WORK TO COMPLETE:
For the listing that follows, give again exactly the lines from the one with "http://www.monumentebihor.ro/ (684, 883)" to the one with "[Меню] (336, 26)", including both.

EXERCISE DATA:
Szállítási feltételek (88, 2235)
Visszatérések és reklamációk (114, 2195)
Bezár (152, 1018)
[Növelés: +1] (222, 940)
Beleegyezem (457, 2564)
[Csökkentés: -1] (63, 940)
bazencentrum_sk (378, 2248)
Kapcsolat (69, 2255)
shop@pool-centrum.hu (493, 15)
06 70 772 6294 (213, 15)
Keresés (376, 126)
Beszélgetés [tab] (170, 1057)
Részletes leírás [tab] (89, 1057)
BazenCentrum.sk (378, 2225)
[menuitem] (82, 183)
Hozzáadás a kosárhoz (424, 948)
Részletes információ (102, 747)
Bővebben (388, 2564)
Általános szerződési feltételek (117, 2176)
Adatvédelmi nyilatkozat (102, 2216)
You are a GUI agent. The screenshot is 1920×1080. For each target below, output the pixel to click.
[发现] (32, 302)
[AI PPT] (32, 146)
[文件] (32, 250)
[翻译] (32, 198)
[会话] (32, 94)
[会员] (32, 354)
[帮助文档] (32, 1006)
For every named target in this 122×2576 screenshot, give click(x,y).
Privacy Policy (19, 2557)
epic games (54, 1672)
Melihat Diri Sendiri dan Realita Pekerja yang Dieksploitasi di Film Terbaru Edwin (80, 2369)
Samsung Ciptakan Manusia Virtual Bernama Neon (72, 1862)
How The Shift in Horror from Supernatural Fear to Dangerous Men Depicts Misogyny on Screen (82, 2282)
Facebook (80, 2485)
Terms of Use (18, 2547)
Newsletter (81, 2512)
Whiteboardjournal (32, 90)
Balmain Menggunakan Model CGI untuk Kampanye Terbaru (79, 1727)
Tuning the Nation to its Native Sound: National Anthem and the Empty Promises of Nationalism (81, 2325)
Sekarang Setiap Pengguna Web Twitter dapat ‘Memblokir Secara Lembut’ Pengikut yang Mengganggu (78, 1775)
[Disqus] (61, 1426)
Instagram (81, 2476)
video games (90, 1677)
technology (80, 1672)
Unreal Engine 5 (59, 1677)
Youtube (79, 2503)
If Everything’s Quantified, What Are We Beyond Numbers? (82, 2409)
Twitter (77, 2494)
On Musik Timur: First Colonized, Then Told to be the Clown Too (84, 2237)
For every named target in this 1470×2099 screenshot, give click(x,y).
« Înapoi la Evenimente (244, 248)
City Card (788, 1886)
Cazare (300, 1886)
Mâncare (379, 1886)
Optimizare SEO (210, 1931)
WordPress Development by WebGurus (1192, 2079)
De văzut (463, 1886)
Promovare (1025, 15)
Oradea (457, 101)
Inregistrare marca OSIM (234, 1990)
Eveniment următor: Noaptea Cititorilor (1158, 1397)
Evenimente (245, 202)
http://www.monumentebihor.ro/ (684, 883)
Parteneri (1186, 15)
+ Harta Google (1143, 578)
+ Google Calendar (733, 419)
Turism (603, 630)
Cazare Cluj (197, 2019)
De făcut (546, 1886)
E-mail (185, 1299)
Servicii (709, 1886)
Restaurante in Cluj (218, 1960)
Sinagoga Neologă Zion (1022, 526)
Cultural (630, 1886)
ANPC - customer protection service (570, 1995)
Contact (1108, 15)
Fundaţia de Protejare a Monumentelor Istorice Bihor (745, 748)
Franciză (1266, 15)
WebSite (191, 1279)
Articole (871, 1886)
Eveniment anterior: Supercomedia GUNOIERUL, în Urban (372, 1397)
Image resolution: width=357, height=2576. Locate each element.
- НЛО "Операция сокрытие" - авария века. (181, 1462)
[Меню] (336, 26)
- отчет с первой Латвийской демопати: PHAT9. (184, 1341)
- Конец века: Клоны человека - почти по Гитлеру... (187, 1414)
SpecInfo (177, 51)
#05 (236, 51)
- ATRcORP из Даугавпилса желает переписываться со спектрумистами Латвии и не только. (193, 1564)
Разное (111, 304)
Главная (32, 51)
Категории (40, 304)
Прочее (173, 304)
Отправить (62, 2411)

EXERCISE RESPONSE:
http://www.monumentebihor.ro/ (684, 883)
Parteneri (1186, 15)
+ Harta Google (1143, 578)
+ Google Calendar (733, 419)
Turism (603, 630)
Cazare Cluj (197, 2019)
De făcut (546, 1886)
E-mail (185, 1299)
Servicii (709, 1886)
Restaurante in Cluj (218, 1960)
Sinagoga Neologă Zion (1022, 526)
Cultural (630, 1886)
ANPC - customer protection service (570, 1995)
Contact (1108, 15)
Fundaţia de Protejare a Monumentelor Istorice Bihor (745, 748)
Franciză (1266, 15)
WebSite (191, 1279)
Articole (871, 1886)
Eveniment anterior: Supercomedia GUNOIERUL, în Urban (372, 1397)
Image resolution: width=357, height=2576. Locate each element.
- НЛО "Операция сокрытие" - авария века. (181, 1462)
[Меню] (336, 26)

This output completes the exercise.